# Waltham Abbey SSSI - June 2011



## mersonwhoopie (Oct 18, 2011)

1st report with a DSLR so was still getting used to it when I took these pics!

I had seen on google maps this area and thought I'd go for a walk with a few mates to check it out.

It first it was derelict, but they is no fence between the derelict and live site so was quite a surprise when we stumbled into the gunpowder mills, we headed off pretty quick!!! 

A lot of deer and badger in there, also very prickly trees, which cut my mates hand open.



For 300 years the area was cut off from its surroundings by river boundaries and the highly secret nature of its work. The site was finally closed in 1991. Decontamination work was carried out between 1992-96 and the site opened to the public in 2001

The site covers 84.5 acres (34.2 ha) of principally alder woodland which was planted in c1700 and coppiced to provide charcoal for gunpowder manufacture.

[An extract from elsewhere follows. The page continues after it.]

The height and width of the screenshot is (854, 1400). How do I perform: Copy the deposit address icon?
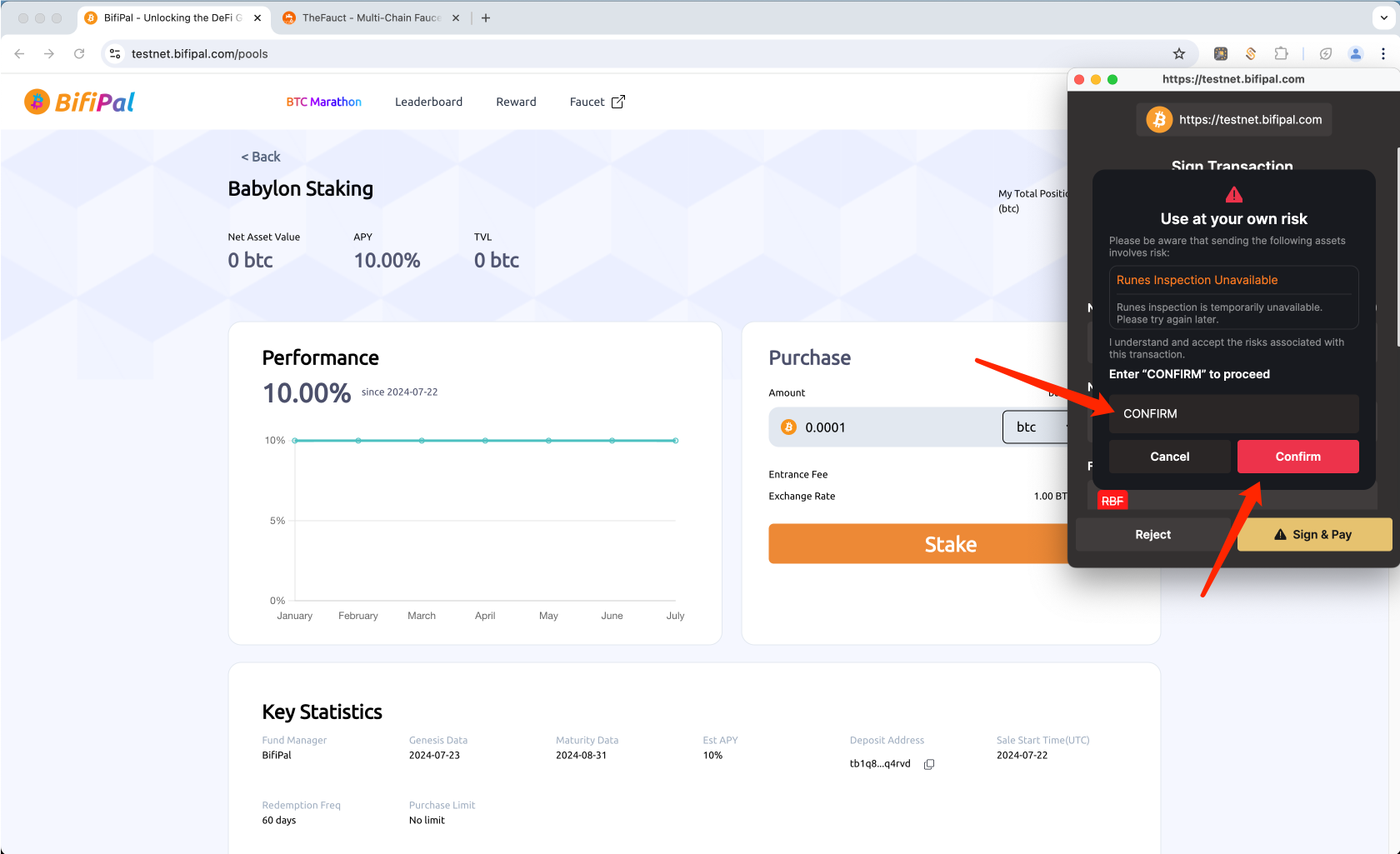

Today, the woodland is dominated by alder, sycamore, populus, crack willow. Elder and blackthorn are the main shrub species. One fifth of the woodland will be brought back to a coppicing regime. Mammals that inhabit the site include fallow deer, muntjac deer, badger, hare and fox. Ground flora is dominated by the common nettle, ground ivy and the butterbur. Bird species recorded at the site include the tawny owl, tree sparrow, reed warbler, garden warbler, heron and one of the UKs largest flocks of siskins. [3] Also contained within the site are man-made watercourses and structures associated with gunpowder production and the 12 metres (39 ft) deep Newton's Pool was used for the testing of underwater explosives including the explosive used for the development of the bouncing bomb.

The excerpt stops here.